======== GIVEN RECORDS ========
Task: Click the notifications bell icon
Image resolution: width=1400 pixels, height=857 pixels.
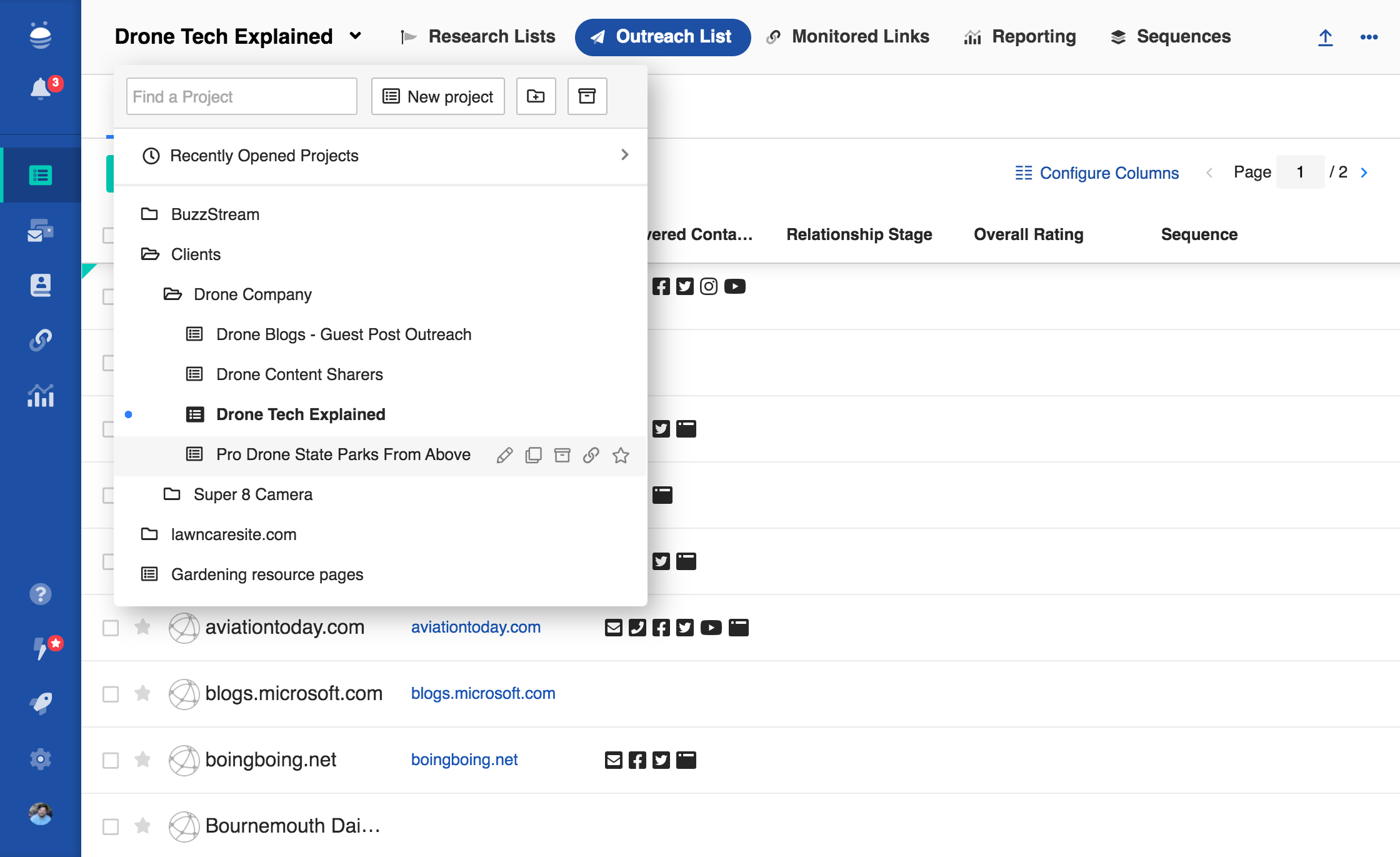Action: [x=41, y=89]
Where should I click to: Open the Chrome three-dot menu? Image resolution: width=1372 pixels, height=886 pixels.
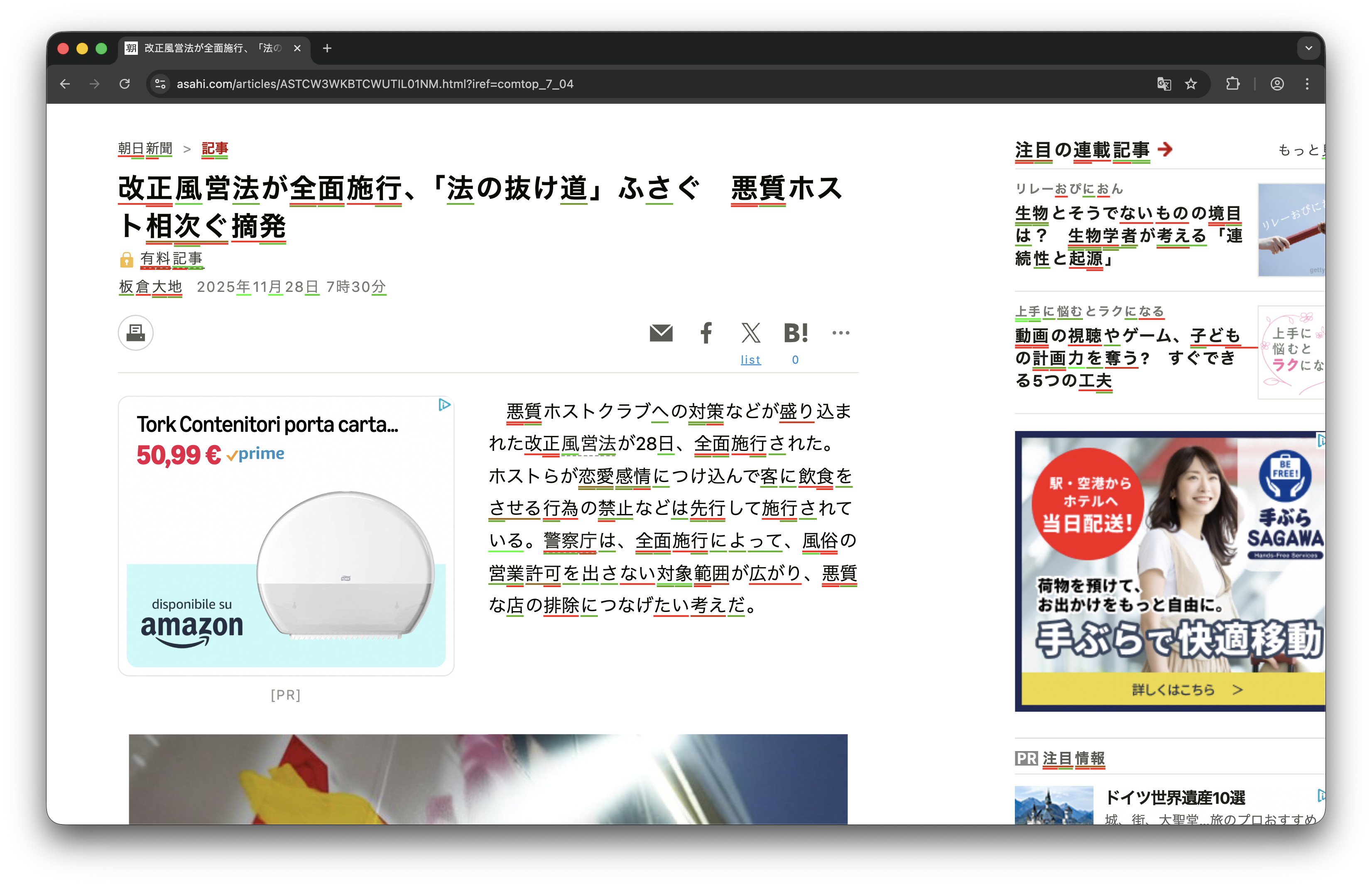[x=1307, y=84]
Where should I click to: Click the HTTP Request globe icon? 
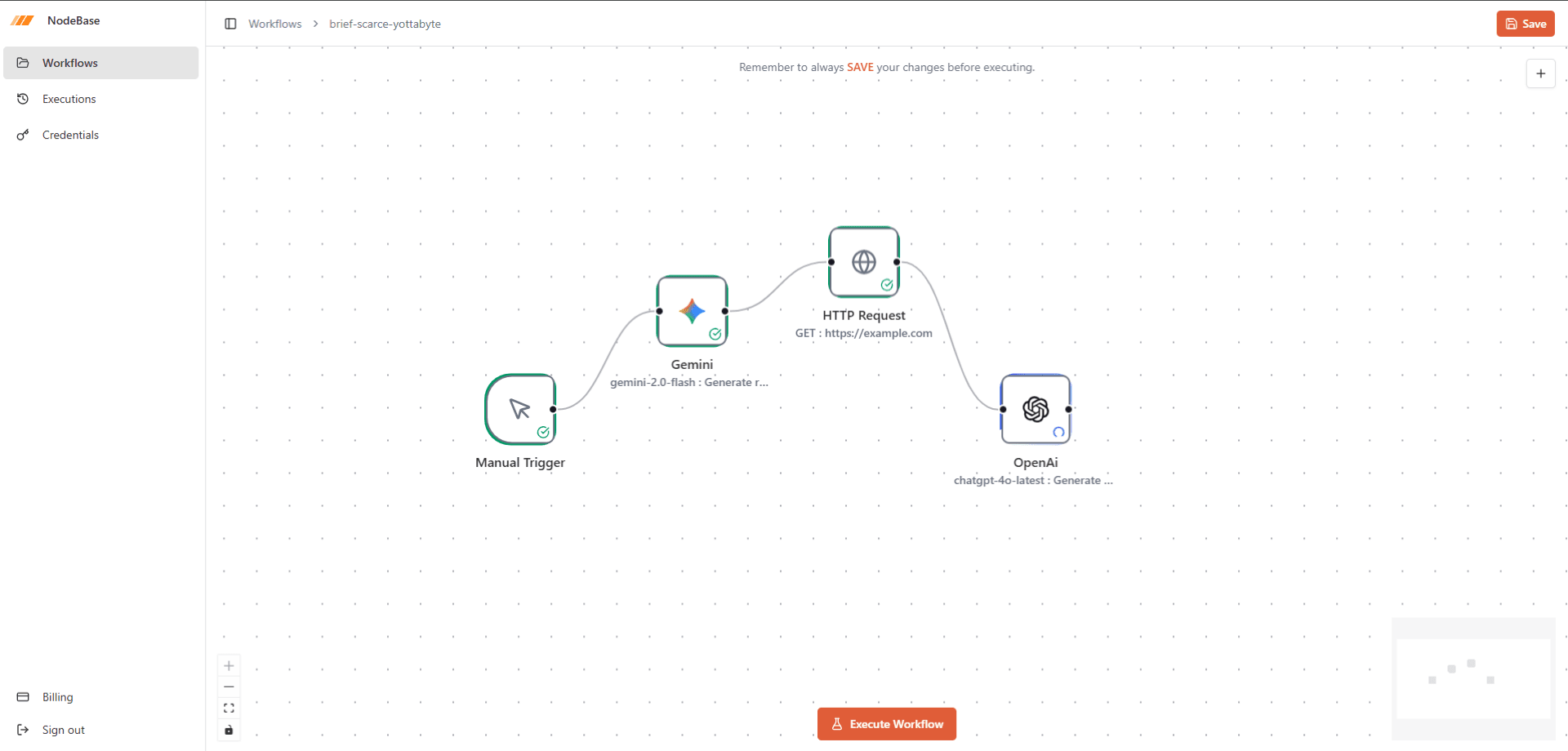[863, 262]
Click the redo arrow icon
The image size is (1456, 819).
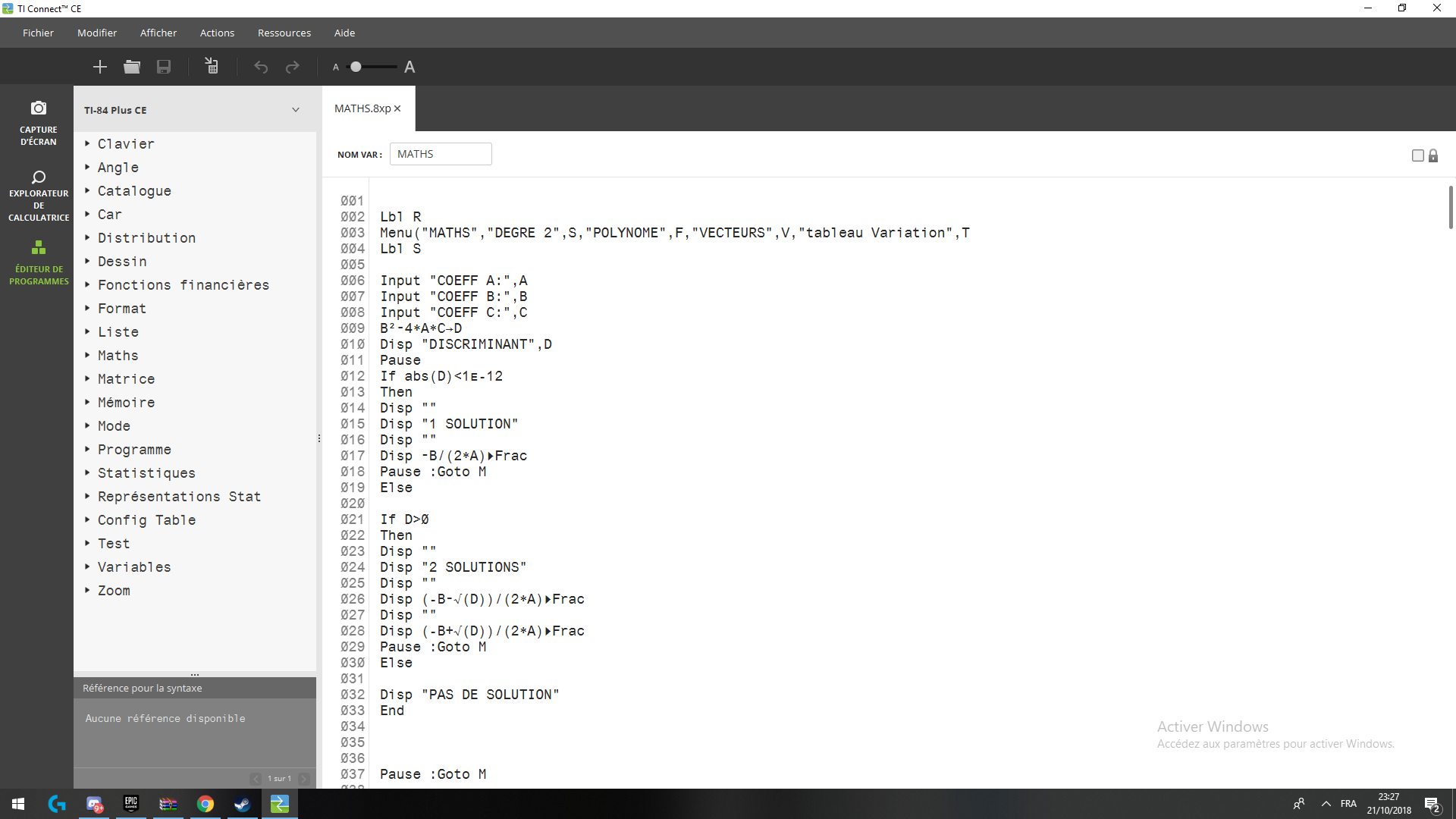click(292, 67)
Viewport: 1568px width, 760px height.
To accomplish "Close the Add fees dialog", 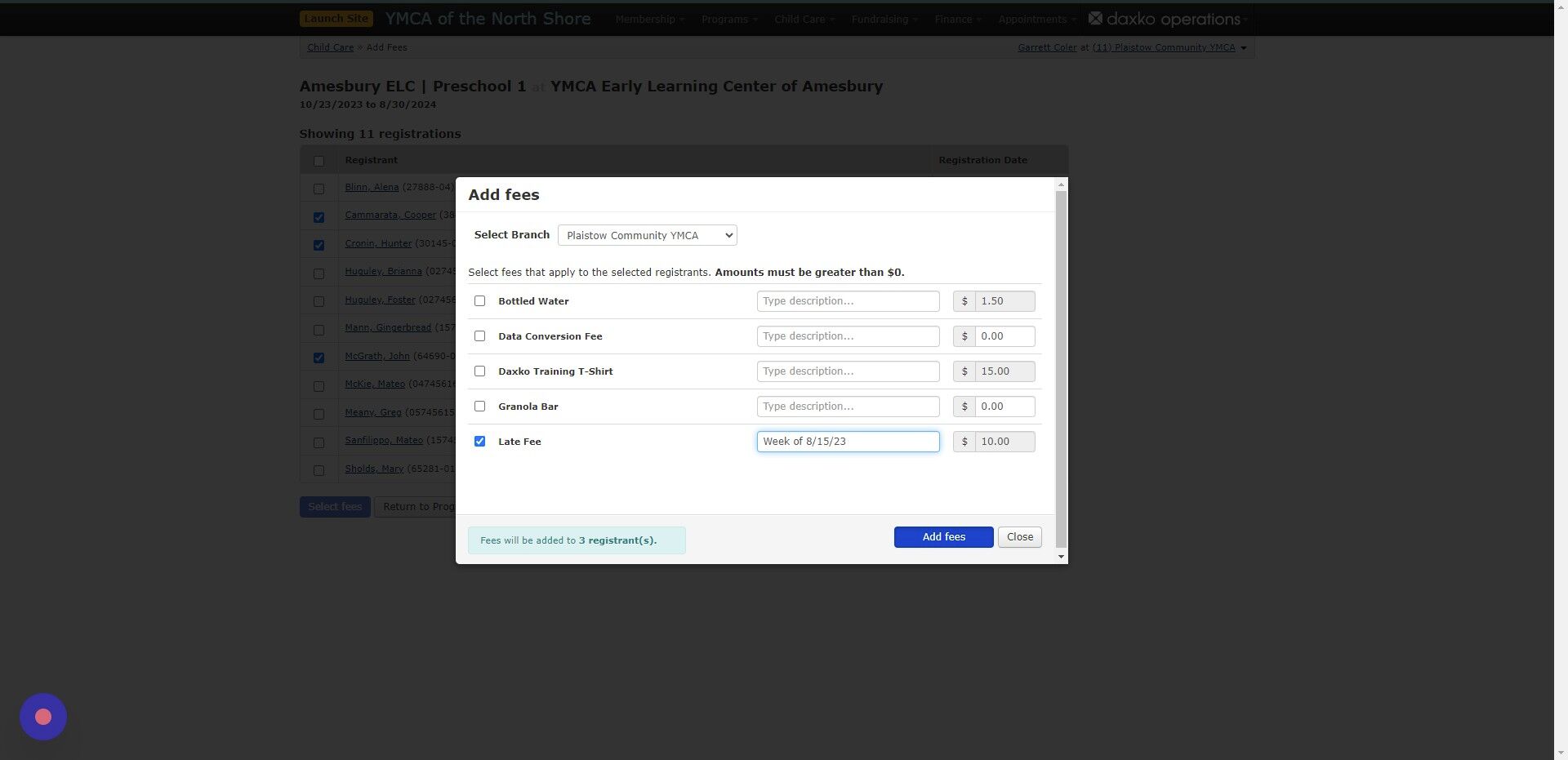I will click(1019, 536).
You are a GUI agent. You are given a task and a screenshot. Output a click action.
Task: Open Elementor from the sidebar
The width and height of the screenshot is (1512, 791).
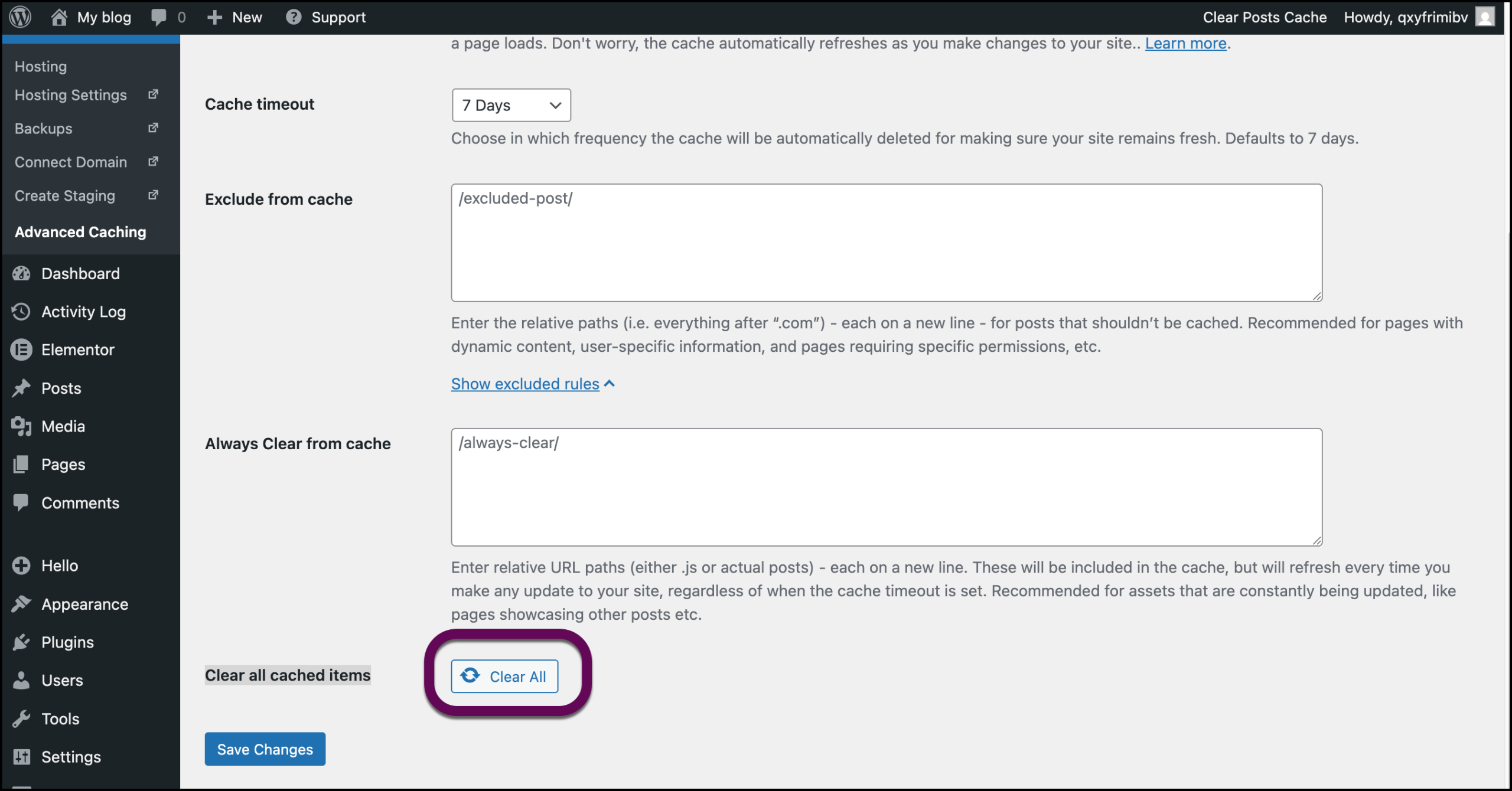77,349
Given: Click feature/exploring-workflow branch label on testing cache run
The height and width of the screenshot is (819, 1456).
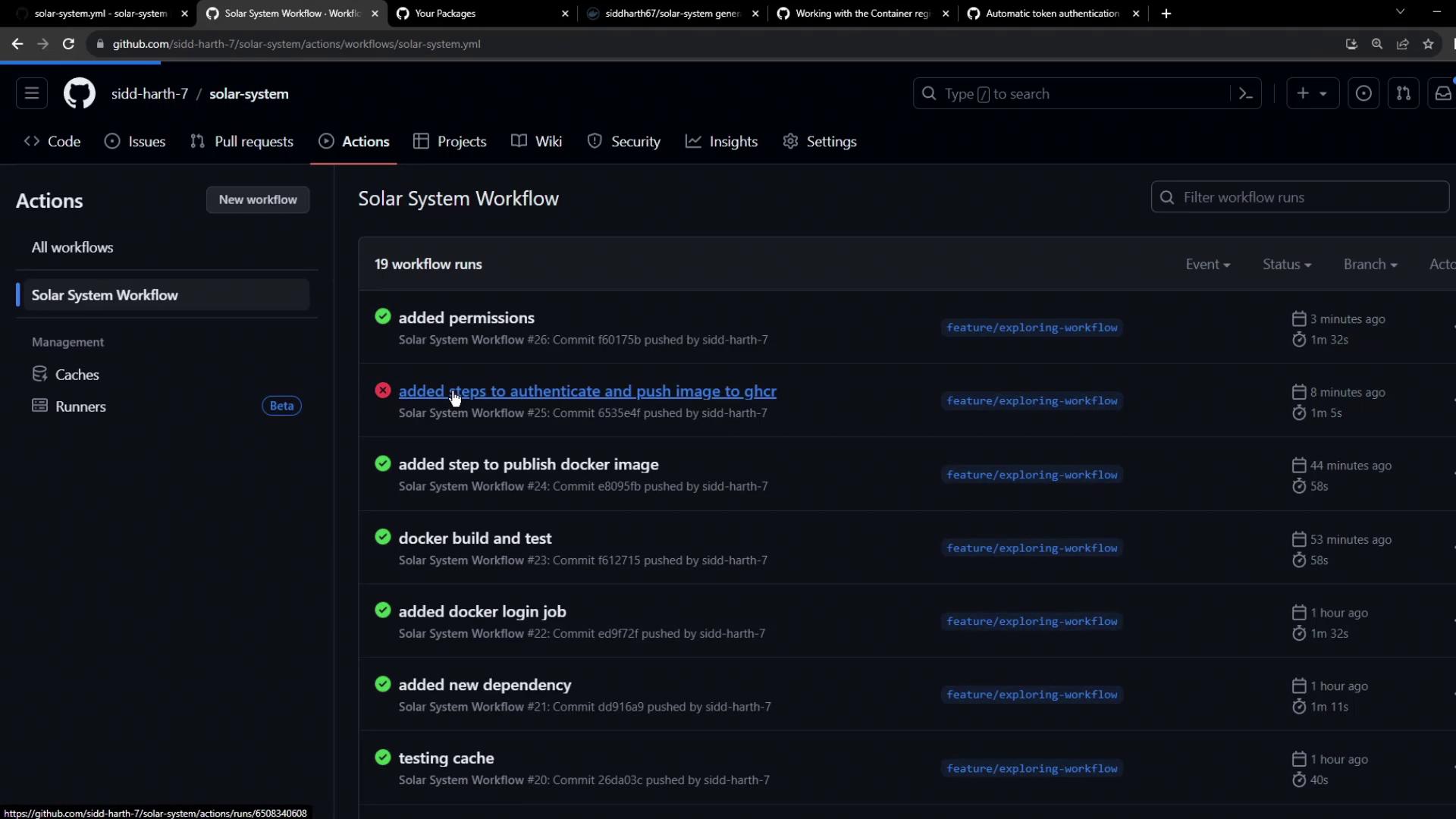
========
EXERCISE DETAILS: I would like you to set down the lines above, from the one containing "Task: Open Elementor from the sidebar" to the final line, exactly as written and without pictures.

RESPONSE TO THIS EXERCISE:
Task: Open Elementor from the sidebar
The width and height of the screenshot is (1512, 791).
77,349
Given: Click feature/exploring-workflow branch label on testing cache run
The height and width of the screenshot is (819, 1456).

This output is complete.